Murine peritoneal macrophages were stimulated by LPS in presence or absence of ginger extract and production of proinflammatory cytokines and chemokines were observed. We also studied the effect of ginger extract on the LPS induced expression of MHC II, B7.1, B7.2 and CD40 molecules. We also studied the antigen presenting function of ginger extract treated macrophages by primary mixed lymphocyte reaction.

Results

We observed that ginger extract inhibited IL-12, TNF-α, IL-1β (pro inflammatory cytokines) and RANTES, MCP-1 (pro inflammatory chemokines) production in LPS stimulated macrophages. Ginger extract also down regulated the expression of B7.1, B7.2 and MHC class II molecules. In addition ginger extract negatively affected the antigen presenting function of macrophages and we observed a significant reduction in T cell proliferation in response to allostimulation, when ginger extract treated macrophages were used as APCs. A significant decrease in IFN-γ and IL-2 production by T cells in response to allostimulation was also observed.

Conclusion

In conclusion ginger extract inhibits macrophage activation and APC function and indirectly inhibits T cell activation.

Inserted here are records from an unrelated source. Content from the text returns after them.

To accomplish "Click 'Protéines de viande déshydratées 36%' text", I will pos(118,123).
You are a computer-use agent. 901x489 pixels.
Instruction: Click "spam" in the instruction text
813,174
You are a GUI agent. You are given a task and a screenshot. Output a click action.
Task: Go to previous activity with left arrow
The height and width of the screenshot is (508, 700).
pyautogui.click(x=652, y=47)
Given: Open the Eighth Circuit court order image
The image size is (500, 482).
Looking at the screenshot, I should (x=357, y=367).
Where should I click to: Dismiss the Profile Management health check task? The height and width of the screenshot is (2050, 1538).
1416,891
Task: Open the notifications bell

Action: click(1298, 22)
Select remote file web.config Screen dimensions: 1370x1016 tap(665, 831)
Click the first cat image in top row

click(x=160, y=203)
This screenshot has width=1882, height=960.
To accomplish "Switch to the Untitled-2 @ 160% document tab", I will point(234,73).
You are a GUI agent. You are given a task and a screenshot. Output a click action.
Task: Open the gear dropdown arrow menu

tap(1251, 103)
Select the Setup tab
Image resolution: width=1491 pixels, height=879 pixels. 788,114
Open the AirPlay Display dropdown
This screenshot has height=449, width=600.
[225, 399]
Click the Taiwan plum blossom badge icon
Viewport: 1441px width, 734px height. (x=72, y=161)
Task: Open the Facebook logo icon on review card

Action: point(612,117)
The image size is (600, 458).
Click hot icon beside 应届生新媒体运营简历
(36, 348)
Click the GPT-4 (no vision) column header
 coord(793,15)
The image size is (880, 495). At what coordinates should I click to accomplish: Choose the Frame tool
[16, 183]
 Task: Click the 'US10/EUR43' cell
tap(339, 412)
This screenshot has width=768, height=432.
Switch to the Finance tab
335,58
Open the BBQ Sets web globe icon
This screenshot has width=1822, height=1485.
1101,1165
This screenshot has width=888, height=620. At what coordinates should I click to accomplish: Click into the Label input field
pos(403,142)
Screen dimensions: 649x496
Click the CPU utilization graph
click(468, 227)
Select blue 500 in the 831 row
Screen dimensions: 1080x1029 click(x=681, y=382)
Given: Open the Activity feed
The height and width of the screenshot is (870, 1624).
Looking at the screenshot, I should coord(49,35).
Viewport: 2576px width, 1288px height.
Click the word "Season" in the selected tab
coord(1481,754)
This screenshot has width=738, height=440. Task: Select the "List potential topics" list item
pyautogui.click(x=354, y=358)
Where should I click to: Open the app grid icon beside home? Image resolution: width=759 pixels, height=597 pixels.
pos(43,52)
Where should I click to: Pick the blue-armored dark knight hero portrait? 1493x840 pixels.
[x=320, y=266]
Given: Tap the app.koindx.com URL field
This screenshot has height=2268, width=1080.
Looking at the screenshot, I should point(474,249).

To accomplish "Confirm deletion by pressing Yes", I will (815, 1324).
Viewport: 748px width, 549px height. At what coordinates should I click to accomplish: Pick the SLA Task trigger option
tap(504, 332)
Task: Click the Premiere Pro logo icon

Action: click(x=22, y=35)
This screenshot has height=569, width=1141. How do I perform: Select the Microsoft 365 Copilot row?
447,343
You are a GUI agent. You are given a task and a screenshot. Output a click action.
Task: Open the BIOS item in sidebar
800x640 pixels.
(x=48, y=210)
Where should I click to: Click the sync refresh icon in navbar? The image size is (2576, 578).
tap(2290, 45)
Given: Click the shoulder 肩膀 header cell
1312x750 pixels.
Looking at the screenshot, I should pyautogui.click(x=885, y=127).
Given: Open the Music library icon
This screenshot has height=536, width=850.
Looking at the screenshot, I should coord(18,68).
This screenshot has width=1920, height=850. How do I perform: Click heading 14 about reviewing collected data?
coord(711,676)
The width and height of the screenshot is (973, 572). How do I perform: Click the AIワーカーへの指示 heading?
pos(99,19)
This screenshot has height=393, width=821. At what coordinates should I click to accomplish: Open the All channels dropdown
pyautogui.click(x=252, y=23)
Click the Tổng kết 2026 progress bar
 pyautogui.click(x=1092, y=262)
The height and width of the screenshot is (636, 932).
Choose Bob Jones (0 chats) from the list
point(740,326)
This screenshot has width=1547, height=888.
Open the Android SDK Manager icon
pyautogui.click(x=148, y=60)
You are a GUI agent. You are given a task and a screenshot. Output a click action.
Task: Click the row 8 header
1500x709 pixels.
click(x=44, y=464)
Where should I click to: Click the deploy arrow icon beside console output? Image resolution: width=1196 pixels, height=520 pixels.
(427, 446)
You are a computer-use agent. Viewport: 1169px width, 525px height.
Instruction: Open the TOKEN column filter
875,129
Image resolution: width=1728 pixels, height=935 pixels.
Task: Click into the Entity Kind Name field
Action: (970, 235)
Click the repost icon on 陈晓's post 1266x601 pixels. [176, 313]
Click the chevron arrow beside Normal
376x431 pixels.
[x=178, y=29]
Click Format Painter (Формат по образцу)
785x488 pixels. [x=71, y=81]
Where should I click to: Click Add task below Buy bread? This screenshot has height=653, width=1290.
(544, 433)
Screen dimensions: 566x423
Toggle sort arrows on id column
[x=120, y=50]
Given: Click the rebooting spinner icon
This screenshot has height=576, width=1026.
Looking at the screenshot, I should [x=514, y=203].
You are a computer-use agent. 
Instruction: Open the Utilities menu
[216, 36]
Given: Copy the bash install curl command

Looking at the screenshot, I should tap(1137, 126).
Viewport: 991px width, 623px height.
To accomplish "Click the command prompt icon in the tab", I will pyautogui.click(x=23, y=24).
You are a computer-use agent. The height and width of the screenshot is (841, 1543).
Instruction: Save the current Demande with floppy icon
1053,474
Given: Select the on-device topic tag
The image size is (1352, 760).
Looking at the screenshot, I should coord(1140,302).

Macrophages are a major cell population of the innate immune system. They play an important role in mounting an inflammatory response, both in absence and presence of antigen, by secreting a number of cytokines and chemokines. These cytokines and chemokines influence the maturation and differentiation of the neighbouring cells of both the innate and adaptive immune system, which further enhances the inflammation. Other than being the first line of defence, macrophages also act as important accessory cells in the adaptive immune response.

Macrophages play a role in the activation of the adaptive immune system by behaving as antigen presenting cells (APCs), the most important outcome of macrophage activation and maturation. Activated macrophages express MHC class II molecules and costimulatory molecules like CD80, CD86 and CD40 and induce an effective T cell response in presence of an antigen-dependent inflammatory response. An effective T cell activation by macrophages requires MHC/T cell receptor interaction and costimulatory molecules on T cells and macrophages, which is supplemented by secretion of cytokines and chemokines by the macrophages.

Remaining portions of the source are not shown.